(Beginning of Records for this exercise)

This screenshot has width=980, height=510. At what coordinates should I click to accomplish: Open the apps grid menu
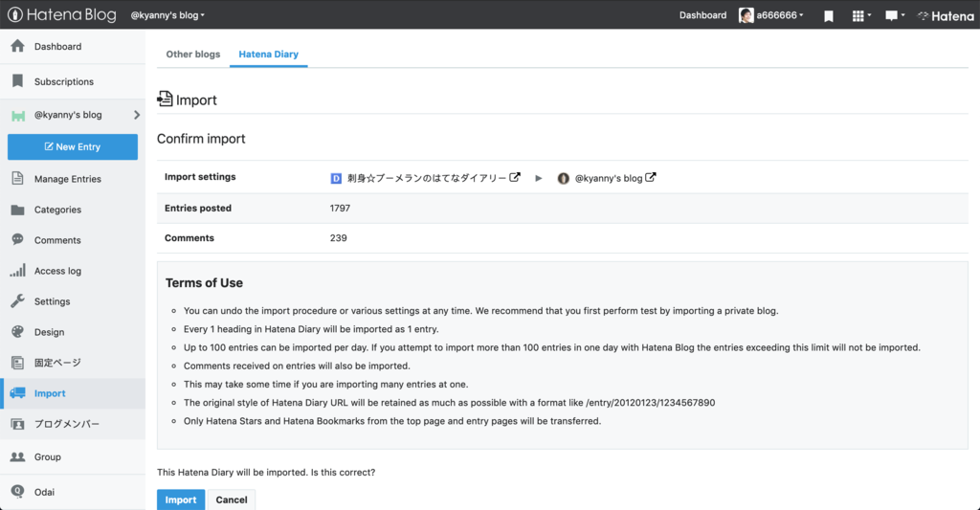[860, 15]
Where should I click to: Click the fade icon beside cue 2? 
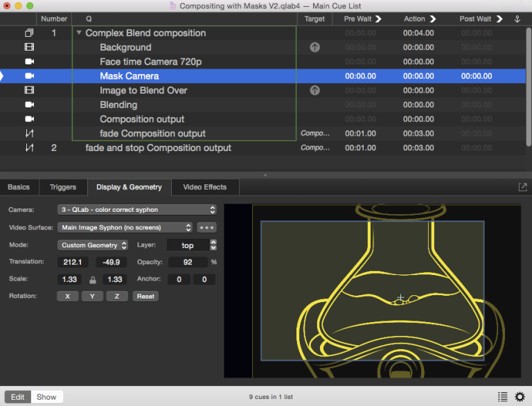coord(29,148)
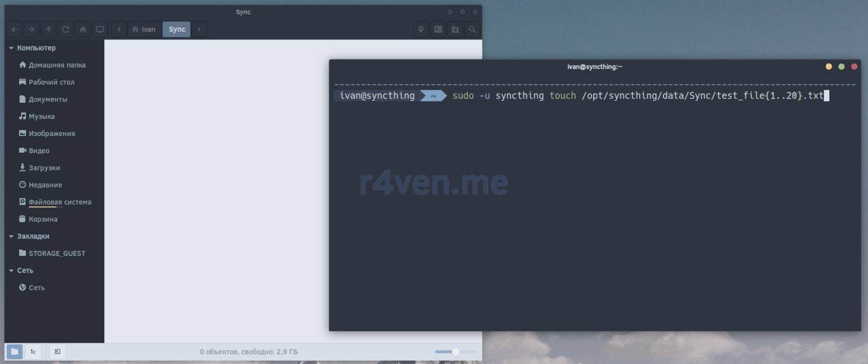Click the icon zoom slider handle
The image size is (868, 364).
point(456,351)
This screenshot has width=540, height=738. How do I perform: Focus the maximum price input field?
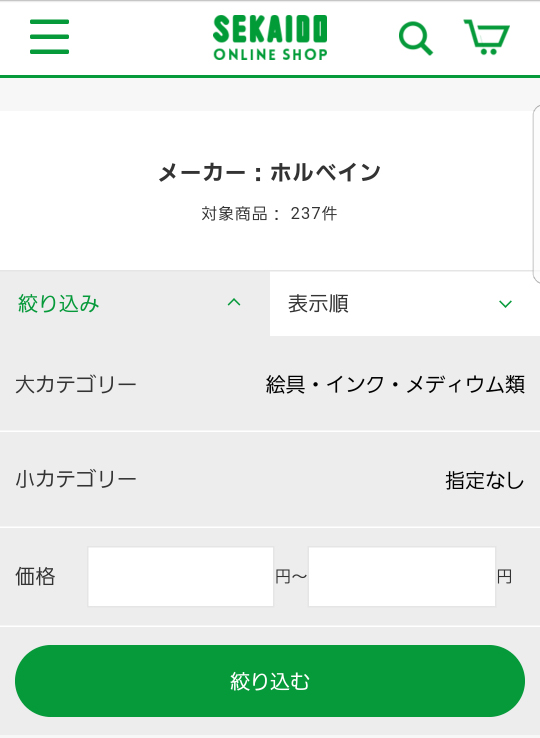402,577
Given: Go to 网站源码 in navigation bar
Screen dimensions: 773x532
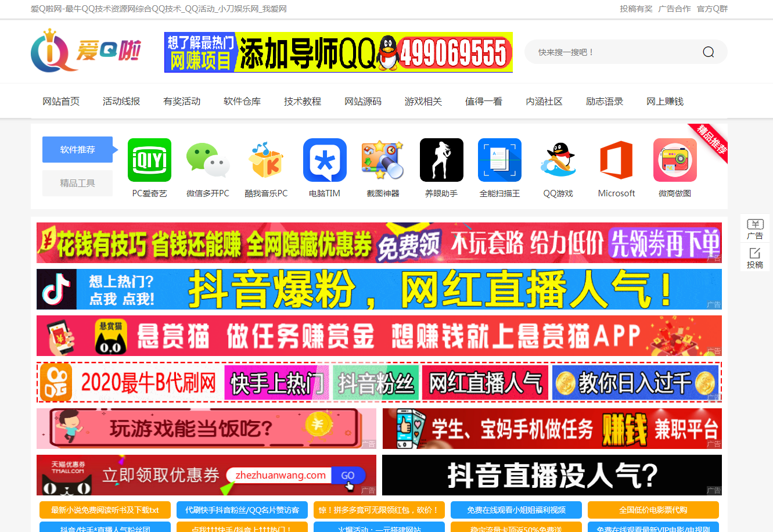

(End of Records for this exercise)
(Beginning of Records for this exercise)

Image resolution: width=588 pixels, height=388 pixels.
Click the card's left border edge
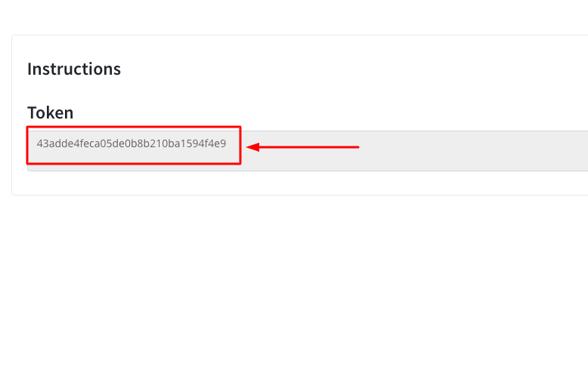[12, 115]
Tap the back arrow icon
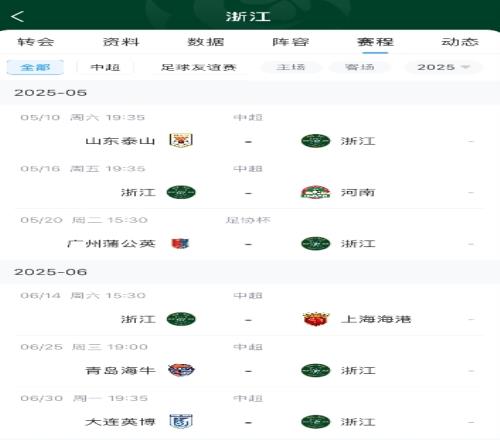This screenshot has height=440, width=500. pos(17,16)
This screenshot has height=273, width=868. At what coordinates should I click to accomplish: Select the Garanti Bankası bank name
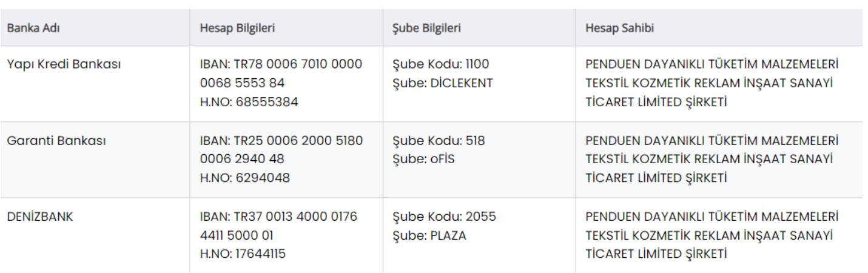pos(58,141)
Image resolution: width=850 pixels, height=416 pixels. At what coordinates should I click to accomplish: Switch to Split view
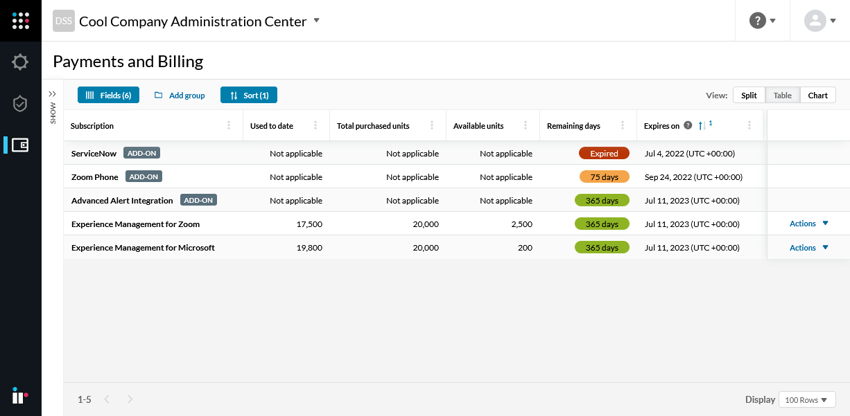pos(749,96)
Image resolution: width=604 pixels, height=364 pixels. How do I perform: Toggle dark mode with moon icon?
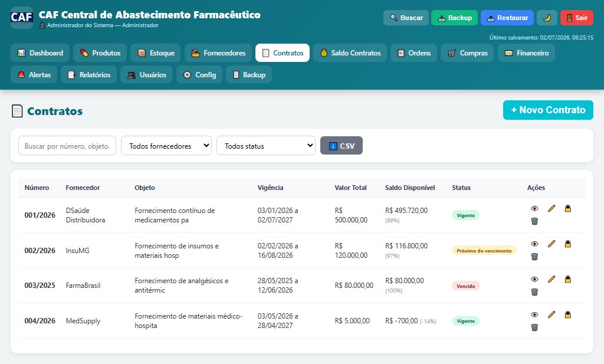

(End of Records for this exercise)
(Beginning of Records for this exercise)

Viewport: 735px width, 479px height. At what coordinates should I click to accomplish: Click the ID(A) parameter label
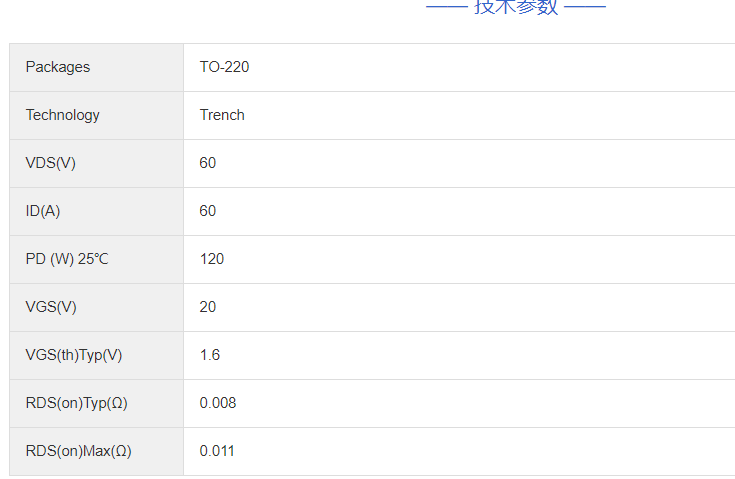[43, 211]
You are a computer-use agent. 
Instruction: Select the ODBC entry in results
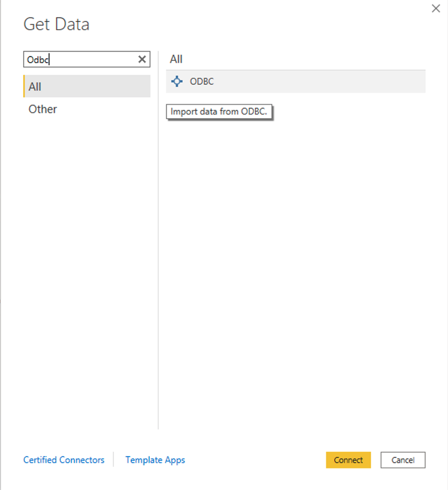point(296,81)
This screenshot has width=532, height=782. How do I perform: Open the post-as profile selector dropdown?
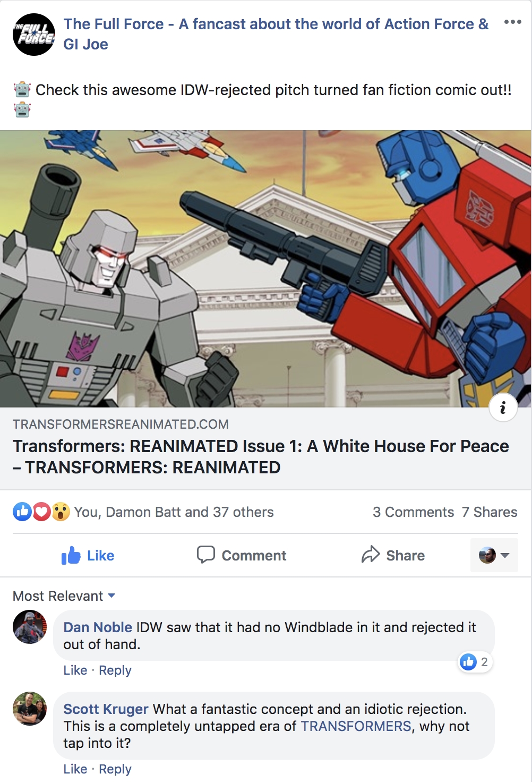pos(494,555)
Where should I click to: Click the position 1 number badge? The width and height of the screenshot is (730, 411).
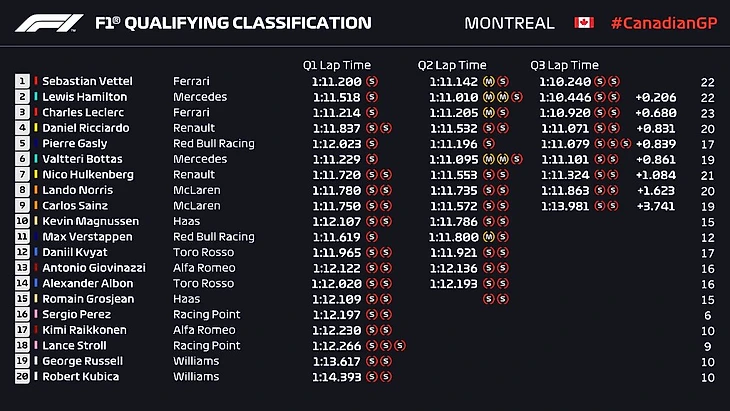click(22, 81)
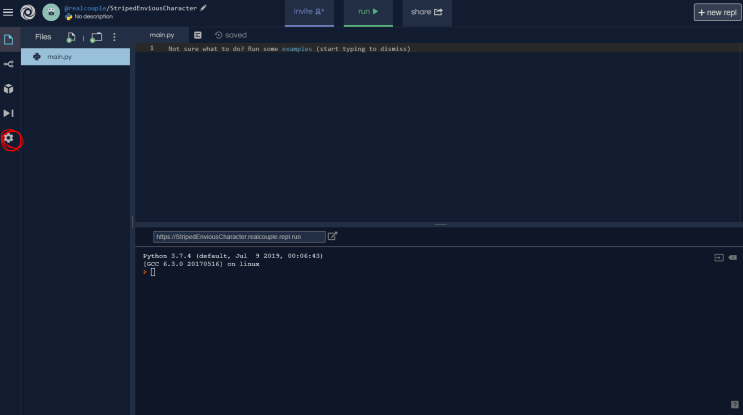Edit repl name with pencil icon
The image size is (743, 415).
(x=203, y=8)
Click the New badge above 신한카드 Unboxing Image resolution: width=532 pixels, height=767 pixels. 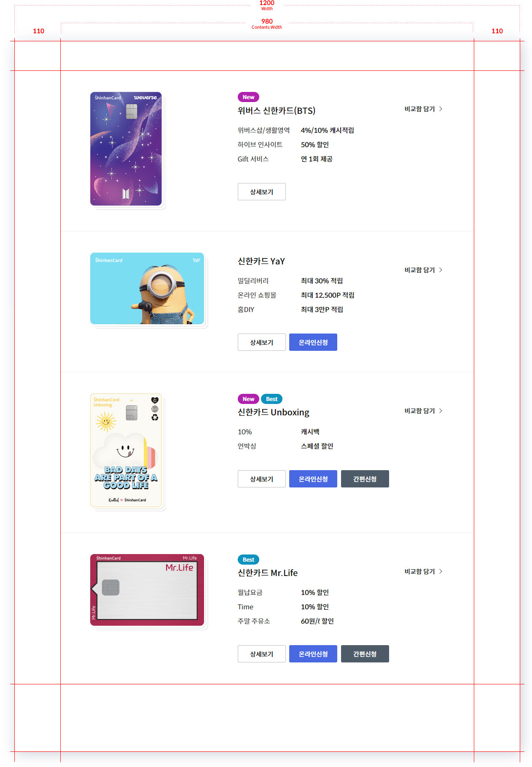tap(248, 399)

(End of Records for this exercise)

→ Action item
Using the entries above, repeat exactly the lines from the one with "This screenshot has width=980, height=510." to the one with "Screen dimensions: 773x532", both included, and leave the pictures behind.

→ Completed exercise
This screenshot has width=980, height=510. At what coordinates should I click to accomplish: Open the apps grid menu
[860, 15]
Where should I click to: Click the fade icon beside cue 2? 
coord(29,148)
Click the icon zoom slider handle
The image size is (868, 364).
point(456,351)
This screenshot has width=540, height=738. How do I perform: Focus the maximum price input field?
402,577
Given: Go to 网站源码 in navigation bar
Screen dimensions: 773x532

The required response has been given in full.